My earlier visits were against a backdrop of violent anti-offshoring protests in the UK and US. How times change.

I noticed last year that there seemed to be less of a unifying theme at the conference, possibly as the industry matures.

The lack of unification is even more obvious this year. Some people have insisted that innovation is the theme for 2008, but I am afraid that is a bit too nebulous.

I walked into the event thinking that the general air of this year’s conference might be quite negative.

Stock prices in the sector have struggled recently, as margins have been eroded by unfavourable dollar-to-rupee exchange rates.

Add to that a general fear of economic slowdown in the West, and you might expect a cloud or two to
be hanging over some of the event’s participants.

In general, however, the mood has been upbeat. Companies either see a downturn in the US as an opportunity to get out there and use the low-cost-India calling card once more, or they just see new opportunities on the horizon.

One of my contacts, Paul Morrison from the consulting and research firm Alsbridge, acknowledged some of the difficulties in the outsourcing market, but also felt some industry voices were protesting too much.

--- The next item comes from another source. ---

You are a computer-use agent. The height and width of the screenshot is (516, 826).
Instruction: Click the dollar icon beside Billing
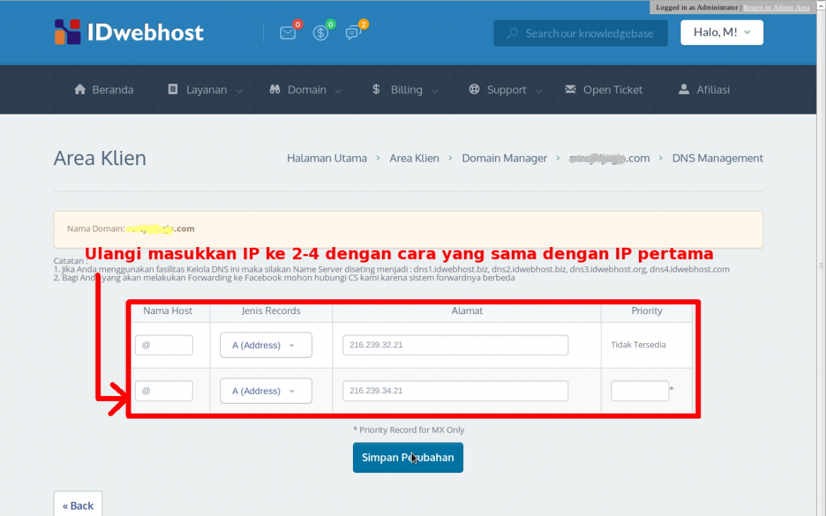376,89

Morrison said he would challenge a lot of the general concerns running across the Indian technology industry, because he does not think the problems are huge.

“I think that, in fact, the real discussion here is more about the next set of growth opportunities,” he said.

Morrison referred to knowledge process outsourcing and suggested that real case studies are now emerging, rather than just hopeful talk.

“The domestic Indian market is also rising up the agenda, and so the main question is: where is the balance going to be struck between any potential slowdown and all the different opportunities for growth?”
he said.

Morrison is absolutely right. What is the point of talking vaguely about a wave of innovation on the horizon, when there is a list of very real and tangible industry opportunities ready to be grasped by whoever
wants to go first?

In fact, such opportunities make concerns over recent share price performance seem very shortsighted.

We all know that public companies need to justify their performance to external shareholders, who start becoming jittery as margins begin being eroded.

But the only company I can think of in the outsourcing sector that has really taken leadership and stuck a flag in the sand is Cognizant, a firm that has talked up the market opportunities and told analysts that results are going to be higher than market predictions. Brave words, indeed.

So let us hope Francisco D’Souza, Cognizant’s chief executive, achieves his numbers and proves the industry doubters wrong.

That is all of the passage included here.